# Question about making a pen with feathers.



## GPDMTR25 (Aug 28, 2009)

I’m currently trying to work with some feathers to cast myself. I was using a drop of CA on both ends of the feather to attach it to the tube. The top of the feathers glued fine but it was the other end that I had problems. The feathers I have, Jungle **** nail feathers, have very soft and fluffy feather on the other end. This is where I had the problem and the glue. I was thinking of trying it again but this time cutting off these feathers. I was also wondering if others actually use glue at all. I was worry about not to using any glue because of the way the feather might come out during the casting. I figured if they weren’t glue the feathers would get stuck together. 

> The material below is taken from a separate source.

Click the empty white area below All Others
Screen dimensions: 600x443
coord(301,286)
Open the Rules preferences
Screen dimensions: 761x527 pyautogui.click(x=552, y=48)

I was wondering if anyone is aware of any feather casting tutorials. I located one http://www.shanewhitlock.com/photo/v/wood/pens/feather_tut/IMG_0483.jpg.html
He uses much larger feathers than I did and he didn’t use any glue. 

The photo is the type of feathers I have.  

Thanks for any help
Angela


----------



## HSTurning (Aug 29, 2009)

JohnU has pheasant feathers for sale now.  Maybe he could help.


----------



## GPDMTR25 (Aug 29, 2009)

I just purchased two of his blanks. I've been researching most of the day and it appears glue isn't used. Also a lot of fishing rod materials are used to create certain looks in the pens. 
Angela


----------



## mickr (Aug 29, 2009)

very thin fly wrapping line???


----------



## rjwolfe3 (Aug 29, 2009)

Maybe that really thin double sided scotch tape? The clear stuff.


----------



## workinforwood (Sep 2, 2009)

I tried gluing to the tube.  Then I tried gluing on a piece of paper, the thought being that I could then cut and glue the paper to the tube. I think the theory of it is sound, but I could not get the feathers glued on the paper in a way that was pleasing to me, and so never reached the stage of gluing the paper to the tube.  I ended up surrendering and purchasing the blanks from John, because the cost of feathers, glue and time was kicking my butt.  I think that tying the feathers with fishing line makes a lot of sense. You wouldn't tie the feathers around the actual tube.  You tie them out beyond the tubes creating a sock that the tube is inside of.  I could be completely wrong again with this theory too.


----------